- **MATERIAL FOR THIS EXERCISE**:
= Beginning of Section =

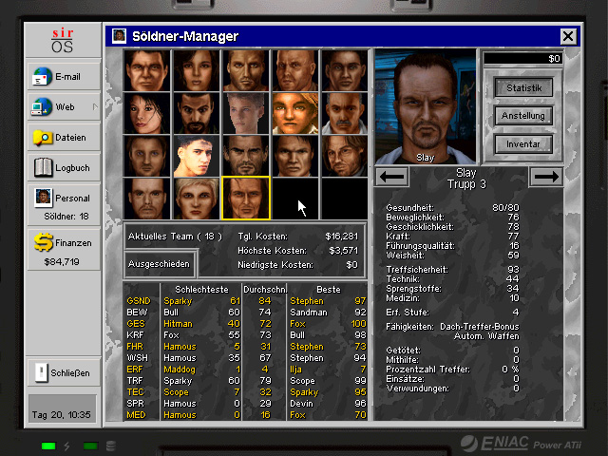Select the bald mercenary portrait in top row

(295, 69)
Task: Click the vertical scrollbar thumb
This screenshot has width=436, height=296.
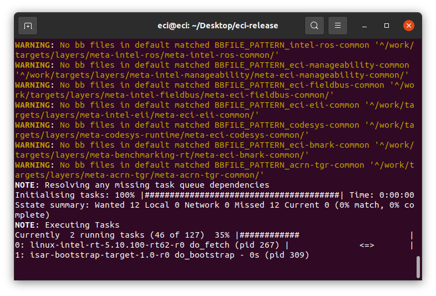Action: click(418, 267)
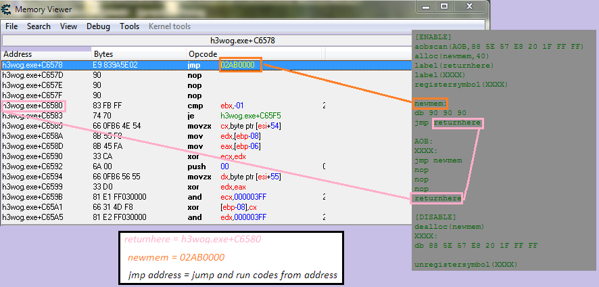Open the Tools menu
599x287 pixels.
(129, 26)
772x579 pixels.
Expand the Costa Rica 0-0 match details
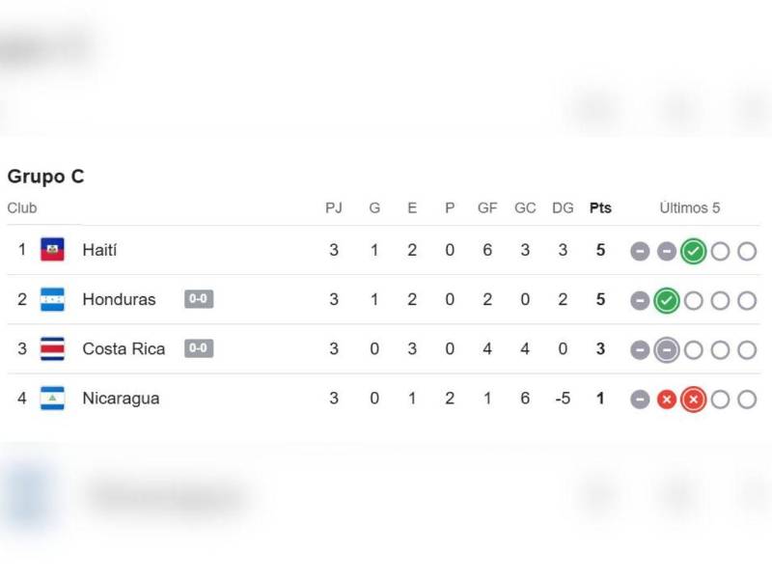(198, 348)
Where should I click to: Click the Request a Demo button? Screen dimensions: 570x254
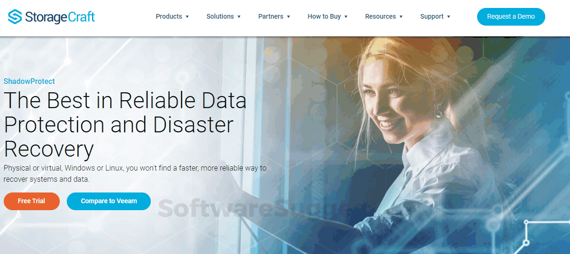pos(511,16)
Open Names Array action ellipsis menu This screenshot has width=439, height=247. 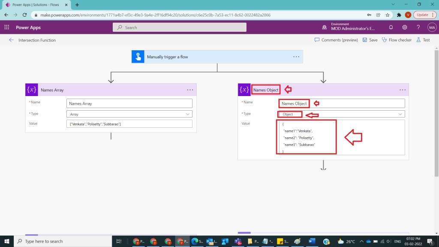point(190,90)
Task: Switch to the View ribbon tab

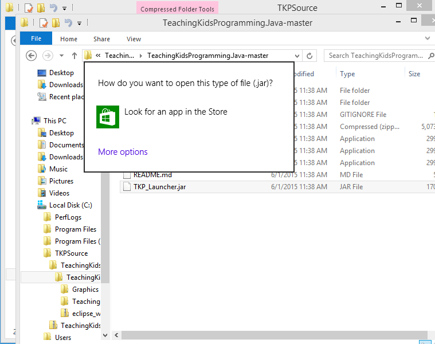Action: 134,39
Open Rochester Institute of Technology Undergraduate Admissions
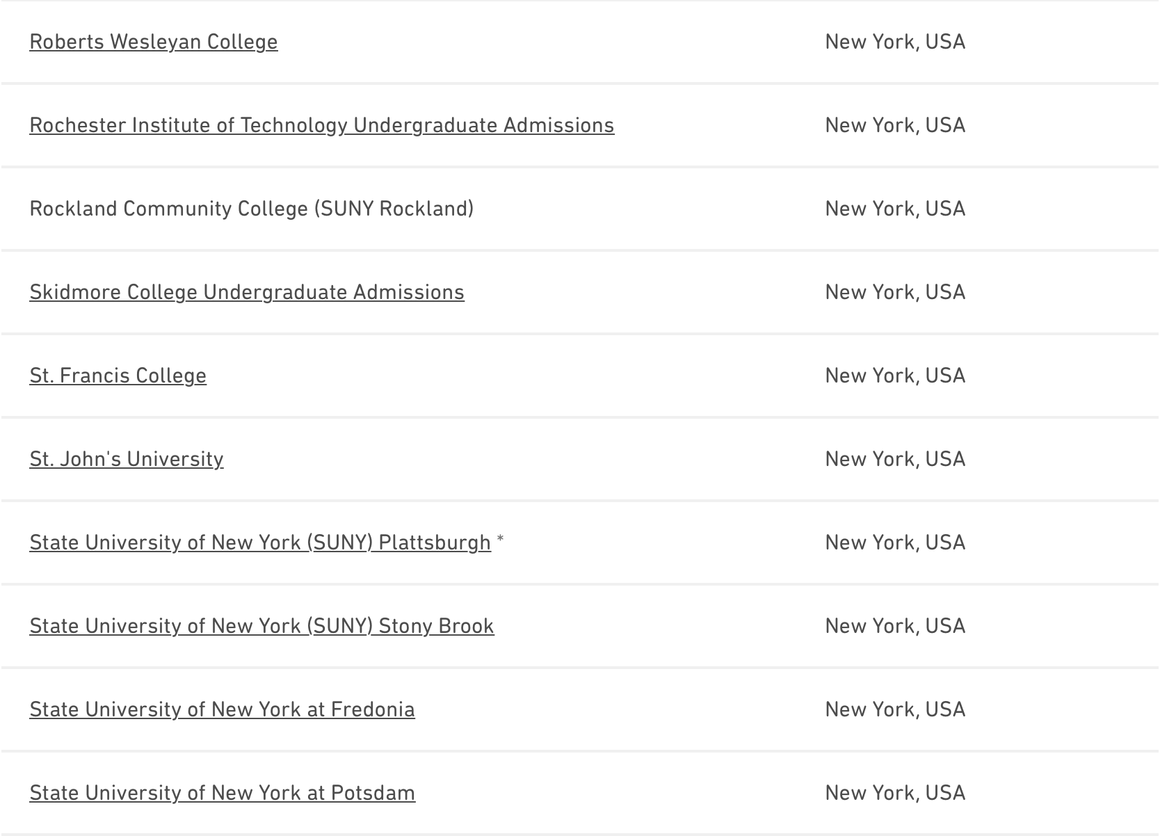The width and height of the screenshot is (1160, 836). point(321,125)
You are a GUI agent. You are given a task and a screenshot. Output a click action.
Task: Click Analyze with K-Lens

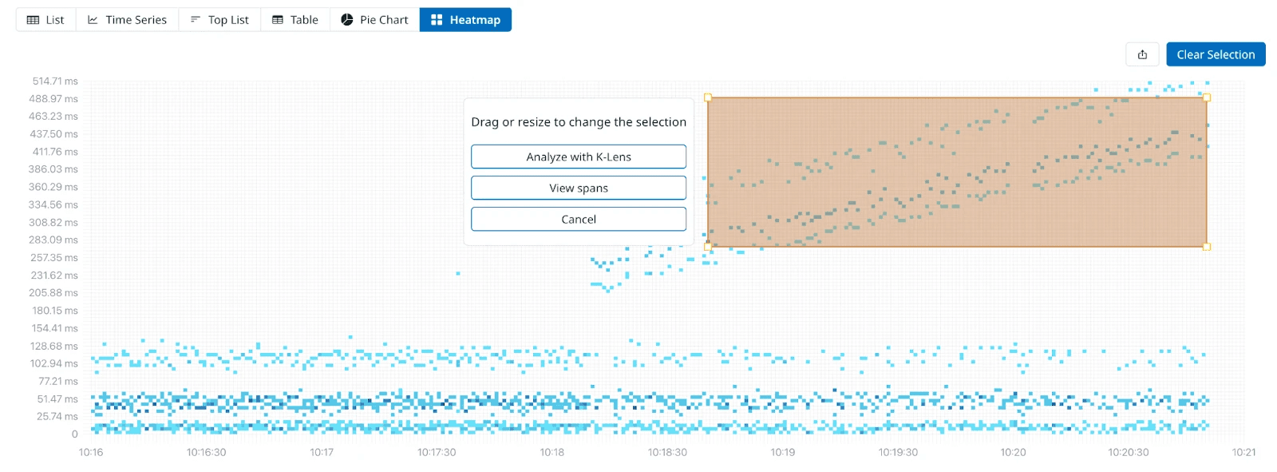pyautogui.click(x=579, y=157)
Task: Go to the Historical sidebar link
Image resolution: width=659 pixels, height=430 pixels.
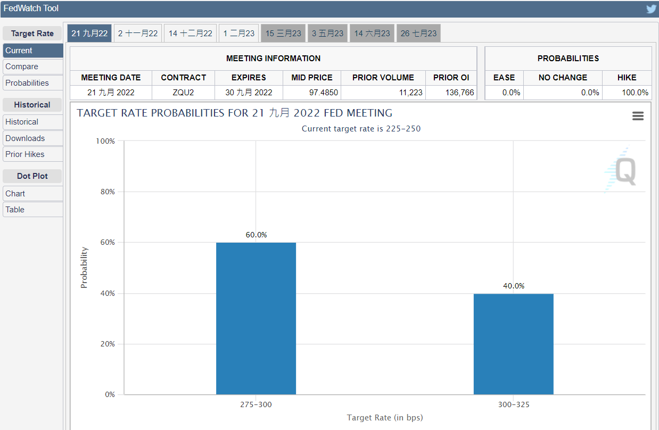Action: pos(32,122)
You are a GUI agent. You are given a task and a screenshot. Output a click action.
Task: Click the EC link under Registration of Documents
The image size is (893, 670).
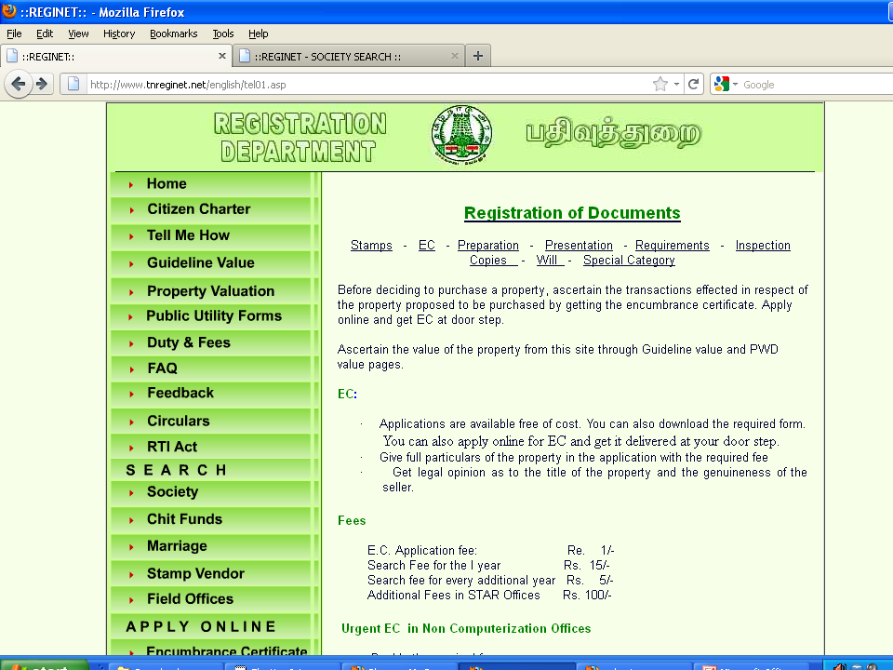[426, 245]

= End of Section =
= Beginning of Section =

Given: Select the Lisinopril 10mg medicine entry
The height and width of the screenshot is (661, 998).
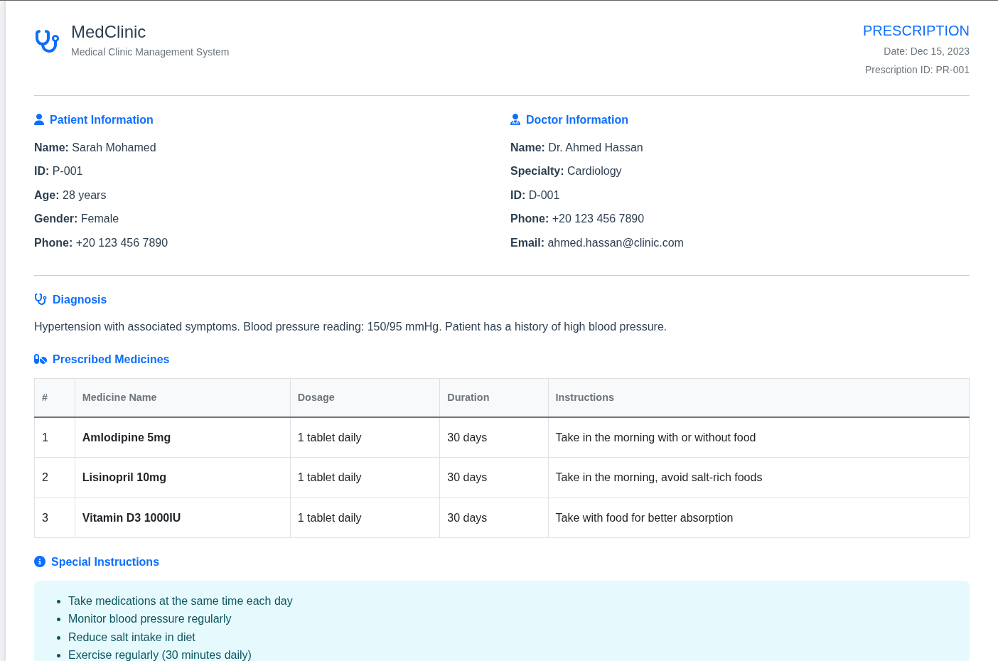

= End of Section =

- **REQUIRED WORK**:
In the listing above, the lines from the one containing "Given: Select the" through the one containing "The height and" must be set down exactly, with no other lines.

- **EXERCISE RESULT**:
Given: Select the Lisinopril 10mg medicine entry
The height and width of the screenshot is (661, 998).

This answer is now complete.